Selecting the best material for your tent or tarp is an important decision. We offer shelters made from Cuben Fiber, SilNylon and SilPoly. The information below will help you make an informed decision when selecting your shelter.

Our General Recommendation

Everyone is different. For most people, we feel that partnering a 0.8 oz Cuben Fiber rain fly with a SilPoly or SilNylon floor provides the best balance and results in the longest lasting shelter. Using Cuben Fiber for the rain fly takes advantage of this premium material's advantages where they make the most impact without the cost of a shelter made entirely from Cuben. Other combinations may suit you better depending on your priorities.

Cuben Fiber
Cuben Fiber from DSM Dyneema A laminate of UHMWPE fibers sandwiched between polyester films and all fused together. Unlike other fabrics, it is not woven together. The specific variations of Cuben Fiber that we use are below.

Advantages

  • Incredibly strong for the weight
  • Great waterproofness
  • Very low stretch (sheds wind better)
  • No sag (does not relax when temperature drops)
  • Does not require seam sealing

Disadvantages

  • High price
  • Loud when it rains
  • Low stretch means the shelter has a tighter 'sweet spot' where it will pitch well and reduces flexibility in tweaking the 'shape' of your pitch.
  • Less compressible than nylon or polyester.
0.8 oz Cuben Our top choice for tarps and rain flys.

Advantages

  • Better durability and longevity than 0.5 oz

Disadvantages

  • Heavier than 0.5 oz
0.5 oz Cuben A good choice for tarps and rain flys when weight savings are the highest priority.

Advantages

  • Lightest of the materials we offer

Disadvantages

  • Lowest durability of the materials we offer
  • Lowest longevity of the materials we offer
1.0 oz Cuben The weight that we choose for our Cuben Fiber floors.

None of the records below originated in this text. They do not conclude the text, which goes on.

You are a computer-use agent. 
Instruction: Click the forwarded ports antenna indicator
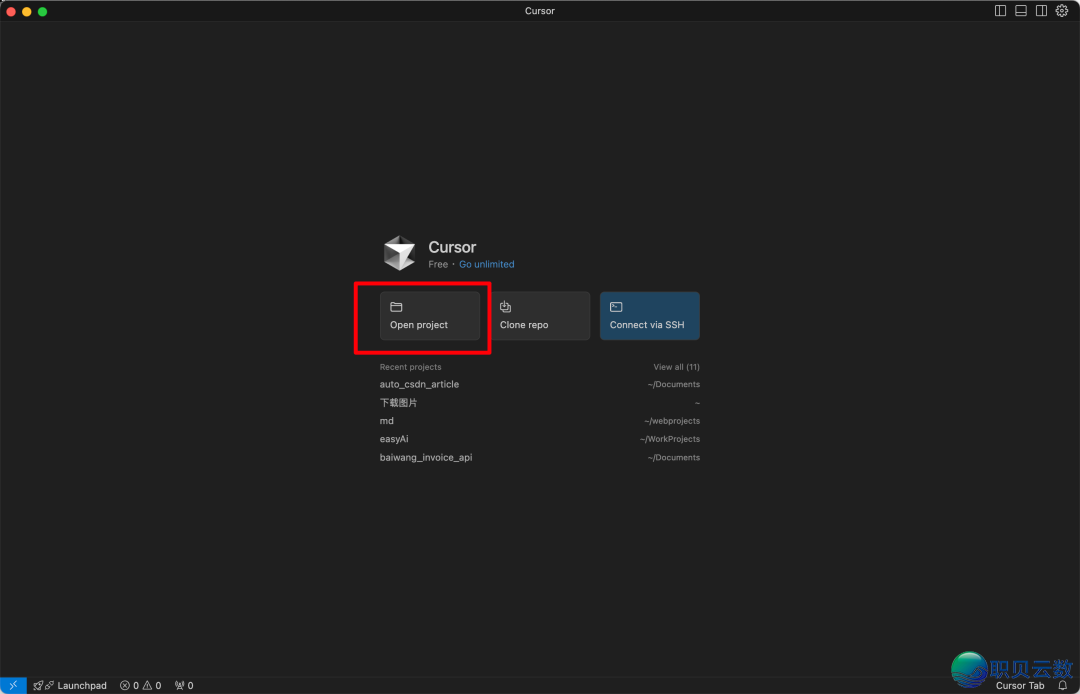coord(184,685)
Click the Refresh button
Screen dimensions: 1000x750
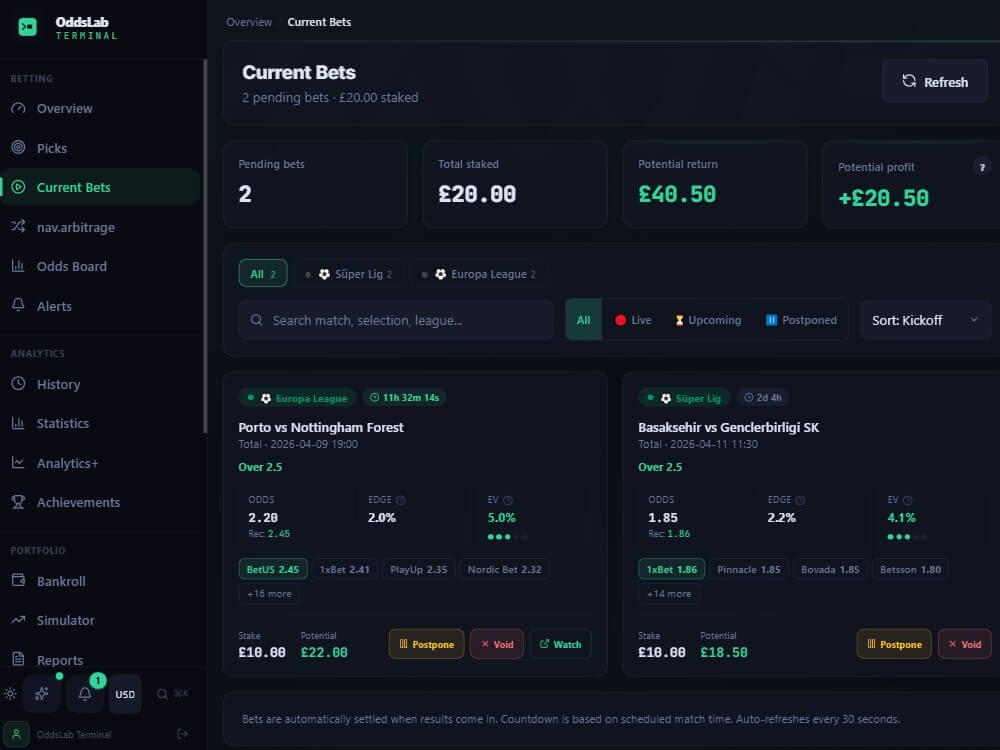934,81
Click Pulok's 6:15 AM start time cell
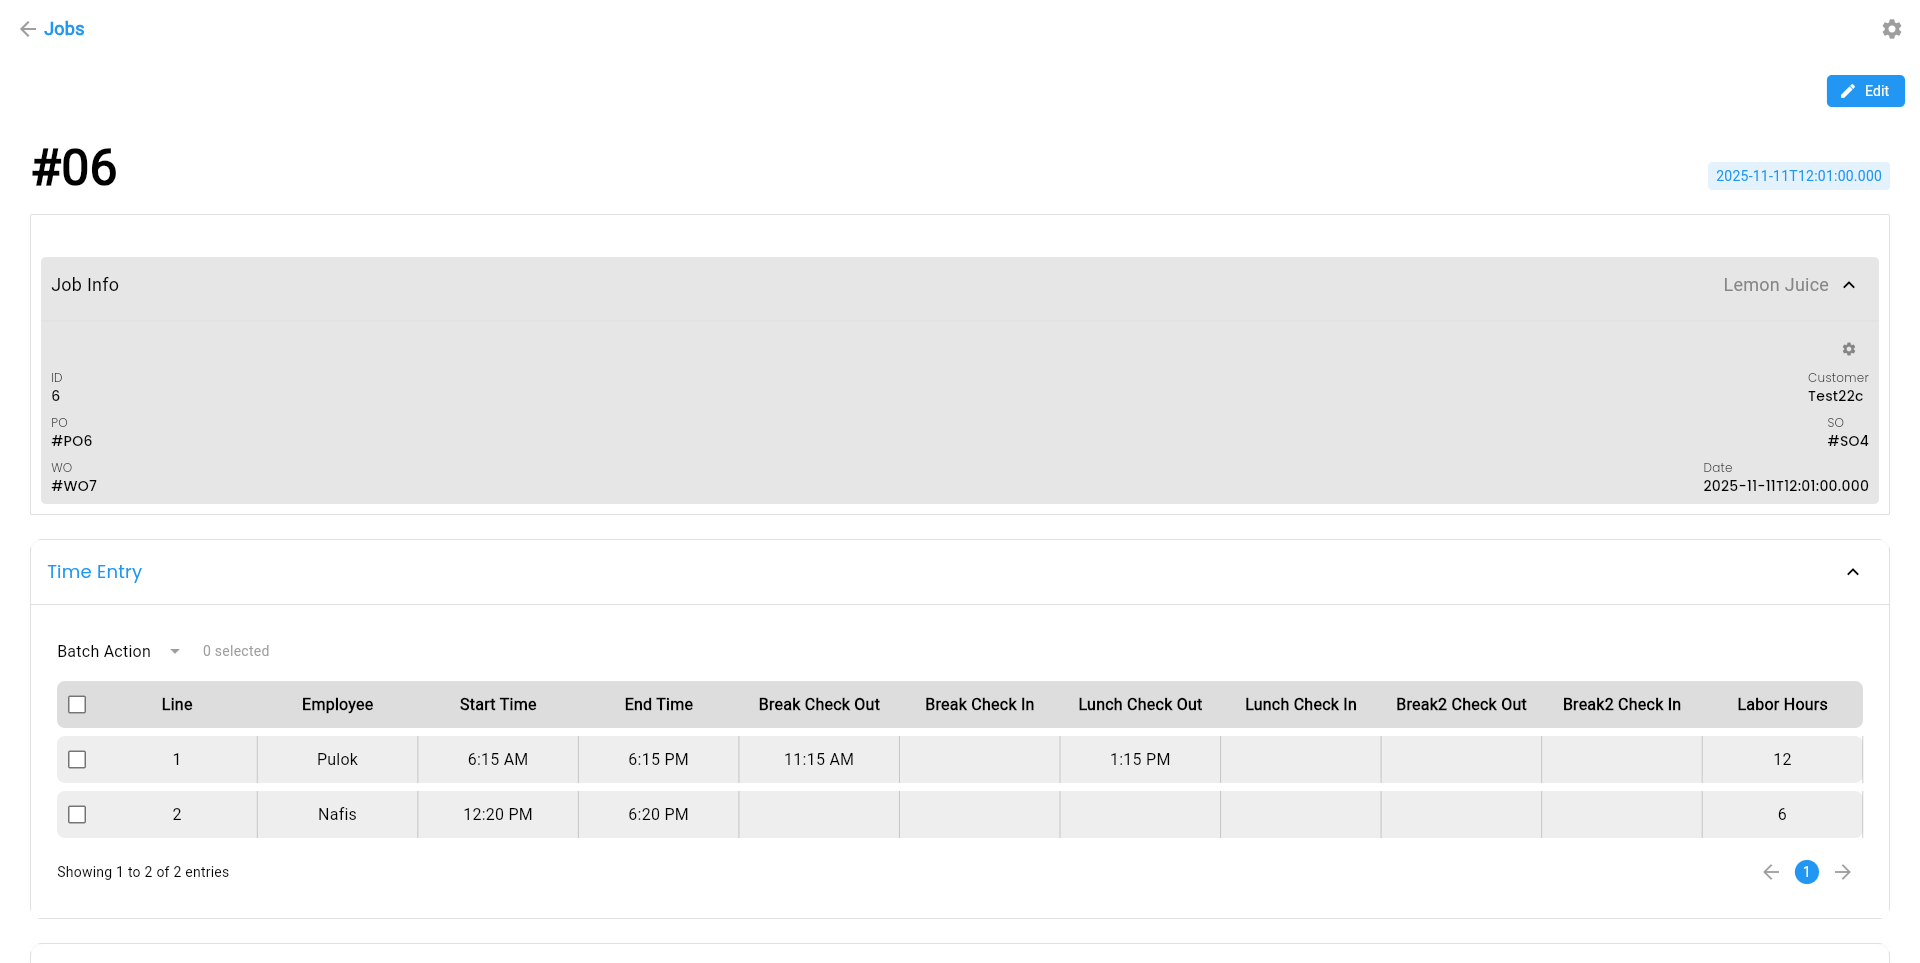This screenshot has width=1920, height=963. (x=497, y=760)
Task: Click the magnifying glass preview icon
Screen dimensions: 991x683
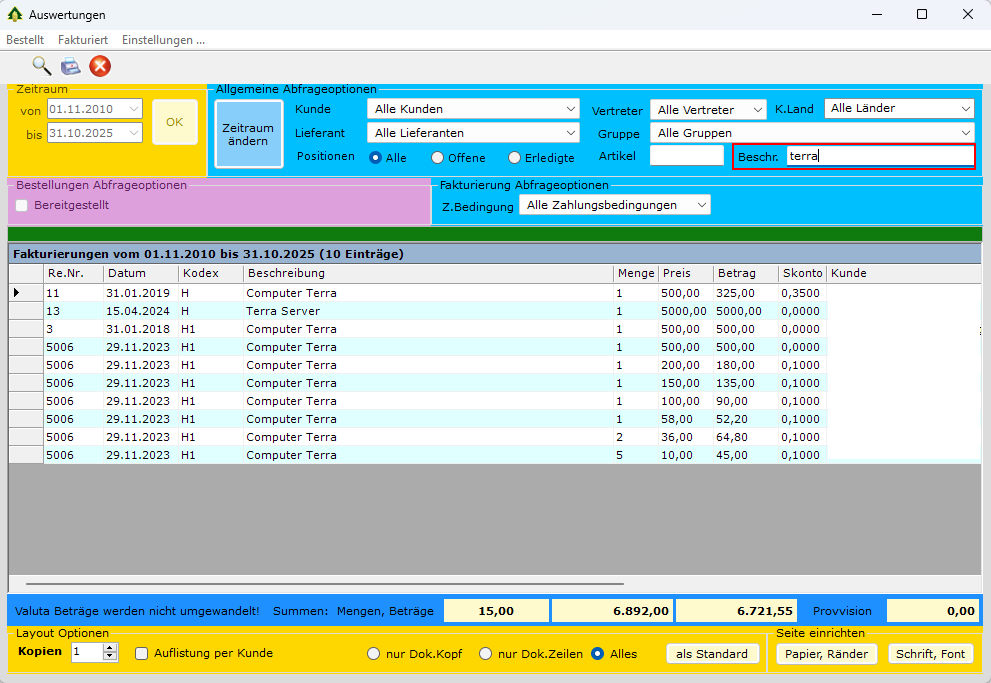Action: (x=41, y=66)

We can also make bomber tarps from it!

Advantages

  • Great durability for the weight
  • High waterproofness
  • Does not require seam sealing

Disadvantages

  • Not as much weight savings per dollar as the Cuben Fiber we use for rain flys & tarps.
Comments Though we don't feel like the following should influence your material selection decisions, there are a few characteristics of Cuben Fiber that we feel you should know about.
  • Shrinkage - The material will shrink slightly over time as it is worked. After a while, this will cause the zipper to have a wavy appearance because the zipper has stayed the same length while the surrounding material has shrunk a little bit.
  • Deformation - Localized pressure points can deform the fabric (like using a thumb to cram a shelter into a stuff sack). This shouldn't compromise the shelter, but we want you to know so you can avoid it.
  • Creep - Under load, the material can lengthen over time. For example, a tarp's edge, pulled taut between stakes, may gradually lengthen. This can slightly change how the shelter pitches.
Woven & Coated Fabrics
SilPoly 20 Denier Ripstop Polyester 1.1 oz/yd2 before coating Silicone coated, both sides

Advantages

  • Won't sag when wet or when temps drop
  • Hydrophobic - Doesn't absorb water which means less water retention
  • Lower stretch than Nylon
  • Slight stretch allows more wiggle-room for stake placement compared to Cuben Fiber
  • Lighter than our SilNylon
  • Better waterproofing than our SilNylon
  • Compresses more readily than Cuben Fiber and our SilNylon

Disadvantages

  • Not as strong as equivalent weight of Nylon
  • Slight stretch tends to collect more wind than Cuben Fiber
  • Requires seam sealing
SilNylon 30 Denier Ripstop Nylon 6.6 1.1 oz/yd2 before coating Silicone blend coated, both sides

Advantages

  • Great all-around material
  • Stretch allows more wiggle-room for stake placement
  • Stronger than equivalent weight Polyester
  • Compresses more readily than Cuben Fiber
  • Made in the USA

Disadvantages

  • Sags when temperature drops, such as in rain (note: we use aggressive curvatures to help maintain a taut pitch even as nylon relaxes)
  • Stretch can collect more wind
  • Lower UV resistance than Polyester
  • Heavier than our SilPoly
  • Hydrophilic - by nature, Nylon wants to absorb water
  • Lower waterproofness than our SilPoly
  • Requires seam sealing
Comments It can be tricky to compare various fabrics comprehensively. Different coatings can affect the properties of a fabric, making it stronger or weaker, stretchier or stiffer, etc. The information above reflects the particular fabrics and coatings that we are using. Generally, it should hold true for most silicone coated nylons and polyesters of equivalent weight, but the lines often blur.